Speaking of the Soviet Union, there is something else in Sweden that reminds you of this since two decades back deceased state. Even in the Soviet Union, they had their own court system with a unique legal tradition that drastically set itself apart from the Western one. Most notorious of them all within this tradition was Stalin’s chief attorney Vyshinsky, who coined the phrase “confession of the accused is the queen of evidence.” The accused were given lawyers of their own here as well, but they didn’t do much to free their clients from guilty. They usually instead followed the attorney’s line and only defended their client on a superficial level. When these were charged with groundless allegations of terrorist attacks, the lawyer was content with merely presenting his client in a more sympathetic way, but never challenging the charges.

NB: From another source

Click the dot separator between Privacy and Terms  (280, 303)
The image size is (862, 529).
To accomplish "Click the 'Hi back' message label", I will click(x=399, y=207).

We have the same phenomenon today in Swedish administrative courts, where in LVU matters you have three parties: the social welfare council, the biological parents and the child, who all have legal counsel of their own. The social council is naturally the party that will call for care, and in practice the same is always true of the child’s alleged counself as well. Generally the parent’s counsel doesn’t put up much of a fight either, but instead try to convince these parents to accept the care. Only if the parents on their own can get the court to approve of their legal counsel can they expect anyone to actually call for care measures to be rejected. It’s true that the representatives of the social council and the child don’t pursue the same line, but it’s rare that they differ in the matter at stake – the child is going into foster care. In the Domenic case, the social council depicted the parents Christer and Annie as people worthy of revile and called for care, while the representative of the child on the other hand claimed that certainly these two people wanted to be good parents, but simply didn’t have the ability to be any, hence foster care was necessary.
Can one really read out any real goal for this extensive child welfare administration, or is the simple answer that it’s not about anything else than corruption?